THE HOME FRONT by Margaret Vandenburg
The Barrons like to think of themselves as a typical American family. Never mind the fact that Todd drops bombs on Afghan targets one minute and sits down to dinner with his wife and kids the next. A drone pilot stationed in Nevada, he manages to compartmentalize the conflicting demands of combat and family life until their son Max is diagnosed with autism. His wife Rose deploys an army of specialists, surfing the outer limits of the World Wide Web for a miracle cure. But Max clings to compulsive isolation and order—wearing the same tan clothes, eating the same round foods, lining up trucks or Legos or whatever else needs to be lined up—to fend off the chaos of normalcy. Unhinged by their son’s prognosis, Rose resorts to New Age magical thinking to cope with her own sense of losing control. Todd feels curiously indifferent, watching his wife and son retreat further and further into la-la land. It’s a familiar feeling, symptomatic of his Chair Force job waging virtual war. The Barrons continue to drift apart until a gifted behavioral therapist intervenes, reviving the dream of discovering a common language. The Home Front is both deeply personal and culturally relevant, a family portrait of the uncanny connection between autism, drone warfare, and virtual reality. Without a real diagnosis of the problem, the prognosis isn’t good.
WEAPONS OF MASS DESTRUCTION by Margaret Vandenburg
For patriots like Billy Sinclair, the Iraq War starts on 9/11. He is primed to kill in the backwoods of Montana, hunting with his buddy Pete under the tutelage of his grandfather, a decorated World War II veteran. When they kill their first deer, Grandpa smears its blood on their faces in honor of Pete’s great great-grandfather, a Sioux scout who corralled the first wild horses bearing the Sinclair brand. A more sublime boyhood is unimaginable, a more tragic adolescence unthinkable. Nobody sees it coming. Pete’s inexplicable suicide steels Sinclair’s resolve to join the Marines. The moral certainty of the War on Terror fills the void left by his best friend’s death. But Sinclair’s faith falters when his platoon is forced to attack equivocal targets in Fallujah. Mosques. Cemeteries. Home after home after home. Urban combat is tough enough without Urban combat is tough enough without being haunted by the specter of defenseless women, let alone children. Sinclair summons his training, holding his doubts at bay until a suicide bomber triggers flashbacks to the role he unwittingly played in Pete’s death.
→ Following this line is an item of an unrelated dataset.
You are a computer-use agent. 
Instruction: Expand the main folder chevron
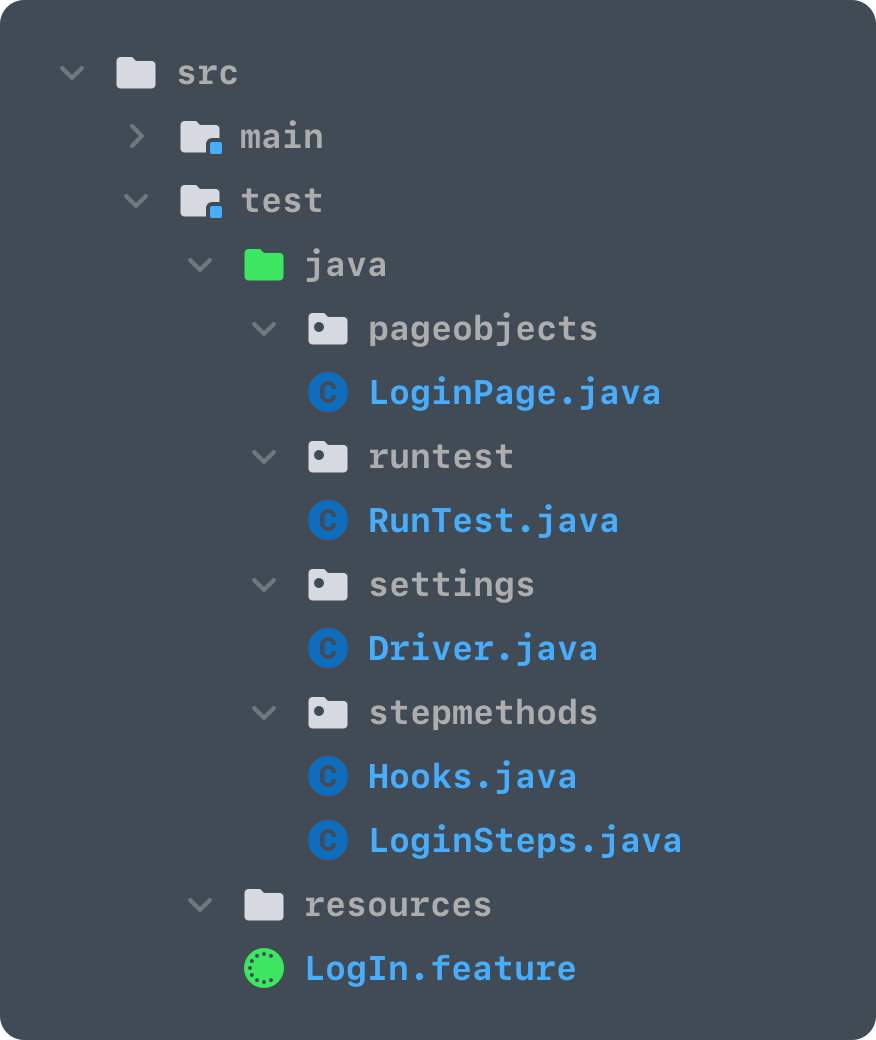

Ultimately, his own survival will depend on solving the riddle posed by these two suicides, mirror images of self-destructive compulsions at home and abroad.
MARGARET VANDENBURG, critic, writer and lecturer at Barnard College, has published works in a wide range of genres. Her novel The Home Front, published by The Permanent Press this February, is being submitted for all the major literary prizes: the Pulitzer, National Book Award, and the National Book Critics Circle Award, among others.